**** TRECHO DO DOCUMENTO

Usama bin-Ladin simboliza as forças oposicionistas, subterrâneas no mundo islâmico, sobretudo na Arábia Saudita, onde o povo está impregnado pelo fundamentalismo e não aceita a aliança da monarquia, de fato, uma ditadura, com os Estados Unidos. A permanência das tropas americanas no seu território, onde estão os principais lugares sagrados do islamismo, configura sacrilégio para os muçulmanos. Essas forças oposicionistas estão espalhadas por todo o Oriente Médio até o Ubequistão, no Caúcaso. É necessário recordar que o ataque ao World Trade Center e ao Pentágono não foi executado por afeganes. Foi perpetrado por árabes sauditas e de outras nacionalidades, o que evidencia a existência de uma rede multinacional, conectando diversos grupos radicais dos movimentos islâmicos, espalhados pelos mais diversos países do mundo.

No Oriente Médio e na Ásia Central, esses movimentos islâmicos locais, alguns dos quais apelam frequentemente para o terrorismo, ampliaram-se, inicialmente, como campanha nacionalista. Depois, em oposição à maioria dos regimes autocráticos, existentes no Egito, Argélia, Arábia Saudita e Tunísia, entre outros estados, assumiram uma dimensão política, em que a tomada do poder se configurou mais importante do que a afirmação da fé no Islã. Não o conseguiram e, desesperadas, partiram para atacar diretamente o inimigo, "o grande Satã", isto é, os Estados Unidos, que sustentam regimes corruptos, despóticos e impopulares em quase todos países muçulmanos, e se tornaram o único responsável pelo drama da Palestina. Era previsível, portanto, que a guerra no Afeganistão e, depois, no Iraque podia deflagrar um levante generalizado nos países árabes, desestabilizando toda a região, além de encorajar outros atos terroristas e favorecer a escalada da violência. A desestabilização dos regimes demorou, mas aconteceu. E agora nem a Arábia Saudita nem o Paquistão estão a salvo.

********
**** DADOS DO EXERCÍCIO

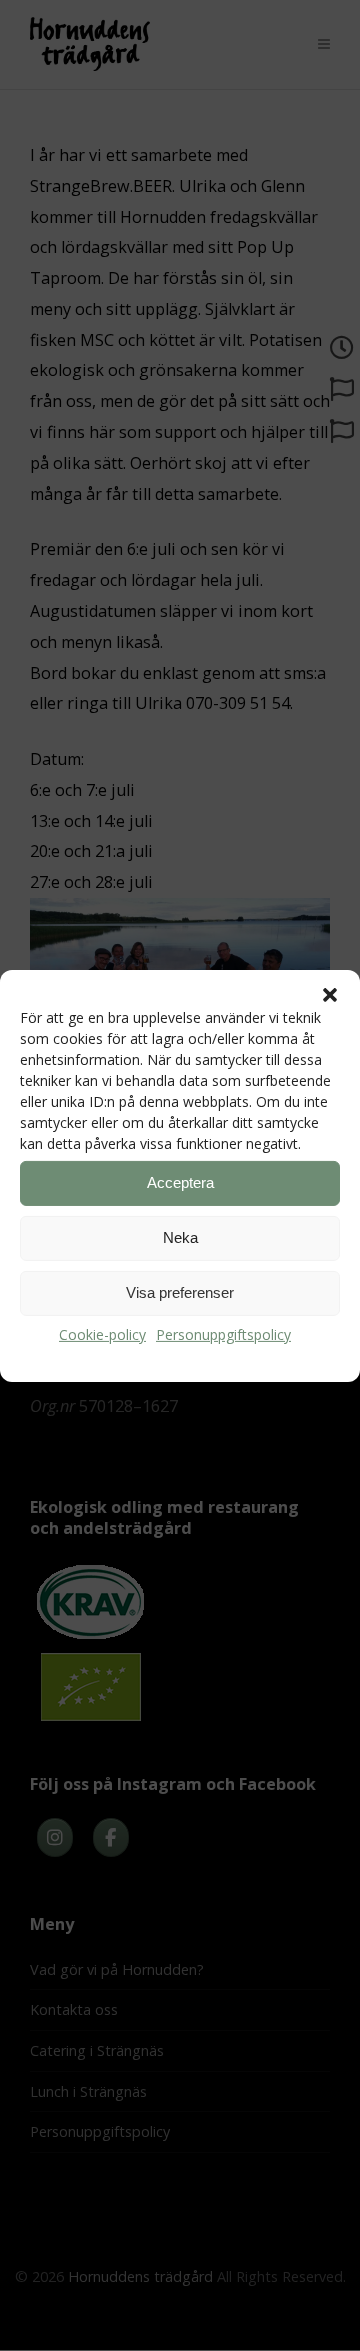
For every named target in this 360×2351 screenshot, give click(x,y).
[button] (330, 994)
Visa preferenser (180, 1292)
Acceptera (180, 1182)
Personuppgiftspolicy (223, 1333)
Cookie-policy (102, 1333)
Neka (180, 1237)
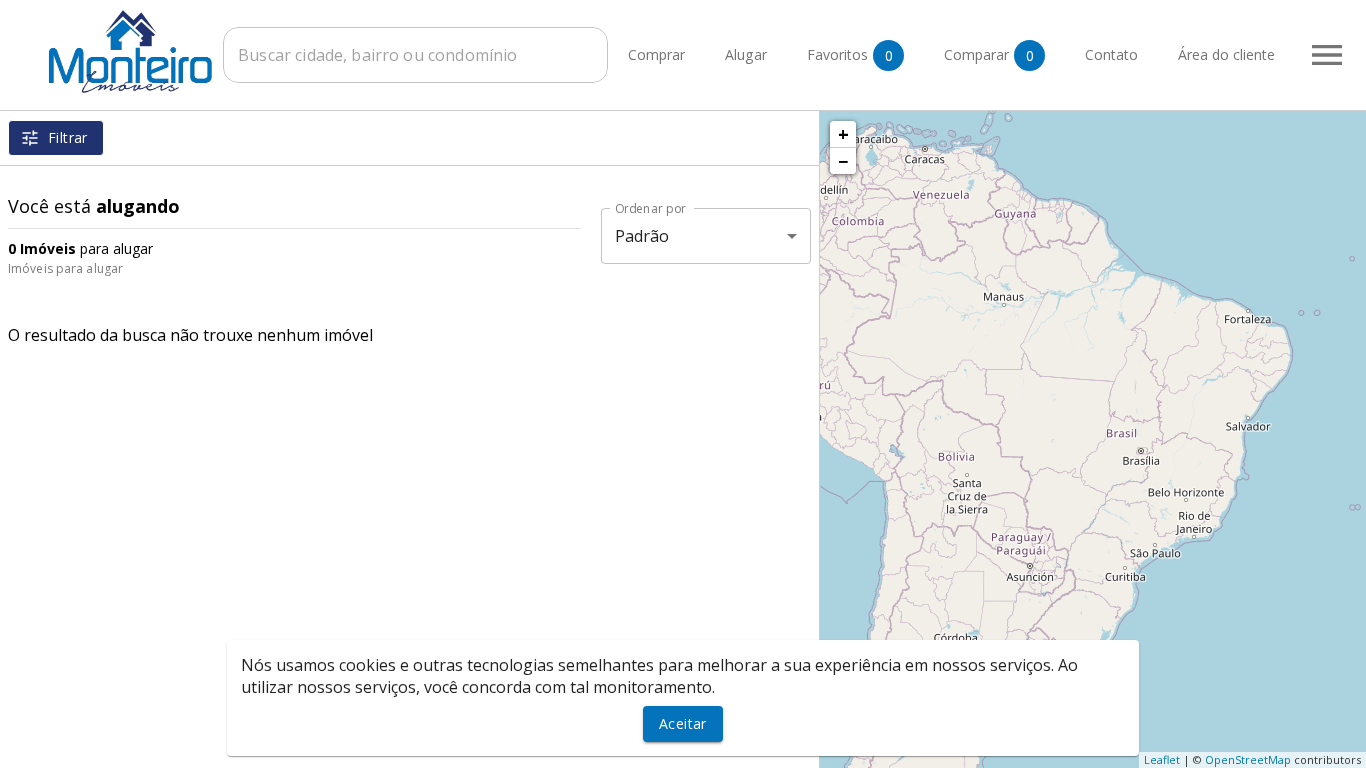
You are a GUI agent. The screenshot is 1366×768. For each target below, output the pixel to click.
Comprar (656, 55)
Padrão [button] (642, 236)
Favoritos (850, 55)
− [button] (843, 161)
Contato (1111, 55)
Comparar (989, 55)
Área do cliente (1226, 55)
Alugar (746, 55)
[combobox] (415, 55)
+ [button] (843, 134)
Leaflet (1162, 759)
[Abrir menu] (1327, 55)
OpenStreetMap (1248, 759)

********

TAREFAS:
- A) Extraia o trecho sobre os movimentos islâmicos e a Arábia Saudita inteiro, sem alterar nada.
- B) Desloque em -104 todos os números das coordenadas nas respostas e reescreva os registros desde a linha que contém "[combobox] (415, 55)" até o fim dos registros, com as duas pontas incluídas e o restante de cada linha intacto.
O trecho e os registros não têm nenhuma relação entre si.

RESPOSTAS DAS TAREFAS:
- A)
Usama bin-Ladin simboliza as forças oposicionistas, subterrâneas no mundo islâmico, sobretudo na Arábia Saudita, onde o povo está impregnado pelo fundamentalismo e não aceita a aliança da monarquia, de fato, uma ditadura, com os Estados Unidos. A permanência das tropas americanas no seu território, onde estão os principais lugares sagrados do islamismo, configura sacrilégio para os muçulmanos. Essas forças oposicionistas estão espalhadas por todo o Oriente Médio até o Ubequistão, no Caúcaso. É necessário recordar que o ataque ao World Trade Center e ao Pentágono não foi executado por afeganes. Foi perpetrado por árabes sauditas e de outras nacionalidades, o que evidencia a existência de uma rede multinacional, conectando diversos grupos radicais dos movimentos islâmicos, espalhados pelos mais diversos países do mundo.

No Oriente Médio e na Ásia Central, esses movimentos islâmicos locais, alguns dos quais apelam frequentemente para o terrorismo, ampliaram-se, inicialmente, como campanha nacionalista. Depois, em oposição à maioria dos regimes autocráticos, existentes no Egito, Argélia, Arábia Saudita e Tunísia, entre outros estados, assumiram uma dimensão política, em que a tomada do poder se configurou mais importante do que a afirmação da fé no Islã. Não o conseguiram e, desesperadas, partiram para atacar diretamente o inimigo, "o grande Satã", isto é, os Estados Unidos, que sustentam regimes corruptos, despóticos e impopulares em quase todos países muçulmanos, e se tornaram o único responsável pelo drama da Palestina. Era previsível, portanto, que a guerra no Afeganistão e, depois, no Iraque podia deflagrar um levante generalizado nos países árabes, desestabilizando toda a região, além de encorajar outros atos terroristas e favorecer a escalada da violência. A desestabilização dos regimes demorou, mas aconteceu. E agora nem a Arábia Saudita nem o Paquistão estão a salvo.

- B)
[combobox] (311, -49)
+ [button] (739, 30)
Leaflet (1058, 655)
[Abrir menu] (1223, -49)
OpenStreetMap (1144, 655)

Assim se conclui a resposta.